▶ **HOW TO COMPLETE THIS TASK**
In the material below, identify each line bearing the word "computer". Reproduce those lines.

▶ **ENTRIES SUPPLIED**
=== Section Start ===

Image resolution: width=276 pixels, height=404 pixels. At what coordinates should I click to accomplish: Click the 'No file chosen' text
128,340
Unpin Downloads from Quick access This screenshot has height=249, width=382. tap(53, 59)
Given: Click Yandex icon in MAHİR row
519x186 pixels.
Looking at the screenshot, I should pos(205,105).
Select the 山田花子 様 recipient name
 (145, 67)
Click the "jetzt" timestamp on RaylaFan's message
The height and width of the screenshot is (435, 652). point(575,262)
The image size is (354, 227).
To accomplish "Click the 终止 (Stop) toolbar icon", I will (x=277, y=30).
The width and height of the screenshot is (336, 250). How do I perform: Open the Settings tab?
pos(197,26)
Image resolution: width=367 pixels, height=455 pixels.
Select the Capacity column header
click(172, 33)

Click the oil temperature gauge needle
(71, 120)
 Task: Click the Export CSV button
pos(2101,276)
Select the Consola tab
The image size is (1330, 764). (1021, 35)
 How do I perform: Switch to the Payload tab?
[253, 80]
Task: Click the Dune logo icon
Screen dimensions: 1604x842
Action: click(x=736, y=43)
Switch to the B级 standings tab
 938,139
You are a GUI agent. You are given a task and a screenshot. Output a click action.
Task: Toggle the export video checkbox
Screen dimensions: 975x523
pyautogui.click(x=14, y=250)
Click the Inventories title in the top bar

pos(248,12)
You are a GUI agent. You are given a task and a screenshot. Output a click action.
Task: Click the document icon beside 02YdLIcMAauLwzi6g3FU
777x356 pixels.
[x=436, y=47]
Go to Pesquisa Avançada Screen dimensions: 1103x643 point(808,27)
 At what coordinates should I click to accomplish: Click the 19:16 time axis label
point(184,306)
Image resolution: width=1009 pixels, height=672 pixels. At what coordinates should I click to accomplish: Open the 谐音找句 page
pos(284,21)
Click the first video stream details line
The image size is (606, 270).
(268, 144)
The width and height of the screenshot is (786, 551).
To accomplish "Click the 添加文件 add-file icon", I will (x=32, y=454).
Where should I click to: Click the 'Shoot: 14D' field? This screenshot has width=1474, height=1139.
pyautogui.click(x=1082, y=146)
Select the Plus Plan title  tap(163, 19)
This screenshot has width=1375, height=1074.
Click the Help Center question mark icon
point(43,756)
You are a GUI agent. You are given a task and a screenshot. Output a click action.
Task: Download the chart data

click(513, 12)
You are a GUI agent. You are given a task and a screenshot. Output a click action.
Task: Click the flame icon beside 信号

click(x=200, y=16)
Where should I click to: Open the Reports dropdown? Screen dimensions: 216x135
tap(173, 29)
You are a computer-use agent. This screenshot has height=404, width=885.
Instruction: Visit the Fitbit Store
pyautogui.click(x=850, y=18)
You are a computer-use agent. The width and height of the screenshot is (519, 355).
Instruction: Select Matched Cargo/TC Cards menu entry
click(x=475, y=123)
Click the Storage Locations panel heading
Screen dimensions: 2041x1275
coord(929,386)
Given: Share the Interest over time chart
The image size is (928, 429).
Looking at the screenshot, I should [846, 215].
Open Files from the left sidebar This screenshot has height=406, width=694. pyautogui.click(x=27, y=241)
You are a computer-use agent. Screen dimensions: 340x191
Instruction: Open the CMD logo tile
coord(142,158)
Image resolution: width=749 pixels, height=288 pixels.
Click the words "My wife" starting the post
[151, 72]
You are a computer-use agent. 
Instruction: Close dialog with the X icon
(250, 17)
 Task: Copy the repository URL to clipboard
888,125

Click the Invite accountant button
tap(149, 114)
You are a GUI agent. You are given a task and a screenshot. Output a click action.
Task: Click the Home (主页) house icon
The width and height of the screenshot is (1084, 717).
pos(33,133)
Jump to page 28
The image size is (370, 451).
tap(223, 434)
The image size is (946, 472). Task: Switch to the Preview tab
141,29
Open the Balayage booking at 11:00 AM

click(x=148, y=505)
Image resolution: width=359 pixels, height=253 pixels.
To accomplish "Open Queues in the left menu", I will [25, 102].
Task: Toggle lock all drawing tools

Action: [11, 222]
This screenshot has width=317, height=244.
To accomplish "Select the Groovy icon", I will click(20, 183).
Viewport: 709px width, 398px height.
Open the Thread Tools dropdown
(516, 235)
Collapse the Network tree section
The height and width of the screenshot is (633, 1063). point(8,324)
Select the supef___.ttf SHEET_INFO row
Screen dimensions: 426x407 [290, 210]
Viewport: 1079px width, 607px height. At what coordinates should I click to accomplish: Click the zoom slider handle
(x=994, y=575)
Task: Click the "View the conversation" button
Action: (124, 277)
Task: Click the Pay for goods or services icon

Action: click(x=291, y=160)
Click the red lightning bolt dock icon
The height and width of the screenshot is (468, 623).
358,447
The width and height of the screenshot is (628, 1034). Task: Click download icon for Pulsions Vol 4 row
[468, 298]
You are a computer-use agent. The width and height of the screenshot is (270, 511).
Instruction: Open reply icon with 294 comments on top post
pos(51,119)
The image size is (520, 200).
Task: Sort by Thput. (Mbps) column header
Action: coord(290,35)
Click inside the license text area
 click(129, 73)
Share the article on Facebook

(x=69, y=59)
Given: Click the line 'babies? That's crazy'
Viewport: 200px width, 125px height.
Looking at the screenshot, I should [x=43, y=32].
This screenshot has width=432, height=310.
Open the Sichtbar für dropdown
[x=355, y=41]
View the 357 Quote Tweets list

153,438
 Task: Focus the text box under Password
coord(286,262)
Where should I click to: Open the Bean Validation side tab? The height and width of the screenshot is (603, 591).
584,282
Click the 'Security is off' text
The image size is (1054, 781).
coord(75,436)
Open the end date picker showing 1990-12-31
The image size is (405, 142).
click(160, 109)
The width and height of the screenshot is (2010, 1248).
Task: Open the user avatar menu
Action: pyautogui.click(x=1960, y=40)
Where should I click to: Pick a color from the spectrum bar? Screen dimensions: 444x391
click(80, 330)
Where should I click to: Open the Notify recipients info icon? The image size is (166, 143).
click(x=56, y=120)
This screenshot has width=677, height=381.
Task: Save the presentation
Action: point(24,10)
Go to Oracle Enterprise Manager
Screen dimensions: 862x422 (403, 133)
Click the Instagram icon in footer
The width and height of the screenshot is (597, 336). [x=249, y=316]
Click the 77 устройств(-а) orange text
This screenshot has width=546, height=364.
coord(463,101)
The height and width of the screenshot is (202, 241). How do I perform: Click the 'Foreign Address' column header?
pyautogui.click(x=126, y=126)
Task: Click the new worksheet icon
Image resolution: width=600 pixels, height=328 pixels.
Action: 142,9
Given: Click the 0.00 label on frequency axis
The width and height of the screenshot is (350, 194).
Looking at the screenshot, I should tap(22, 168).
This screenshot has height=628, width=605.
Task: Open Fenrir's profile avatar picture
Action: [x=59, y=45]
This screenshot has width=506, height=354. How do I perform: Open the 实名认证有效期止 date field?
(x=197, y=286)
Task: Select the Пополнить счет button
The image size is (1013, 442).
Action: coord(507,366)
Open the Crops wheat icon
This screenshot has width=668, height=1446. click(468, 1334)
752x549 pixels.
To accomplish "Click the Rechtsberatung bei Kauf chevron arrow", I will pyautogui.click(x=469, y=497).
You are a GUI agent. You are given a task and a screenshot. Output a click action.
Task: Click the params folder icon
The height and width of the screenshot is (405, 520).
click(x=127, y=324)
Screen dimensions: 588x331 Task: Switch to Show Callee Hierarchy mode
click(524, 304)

=== Section End ===

▶ **EXERCISE RESULT**
You are a computer-use agent. This screenshot has height=404, width=885.
You are a computer-use agent. The width and height of the screenshot is (519, 355).
You are a computer-use agent. Screen dimensions: 340x191
You are a computer-use agent. 
You are a computer-use agent. The width and height of the screenshot is (270, 511).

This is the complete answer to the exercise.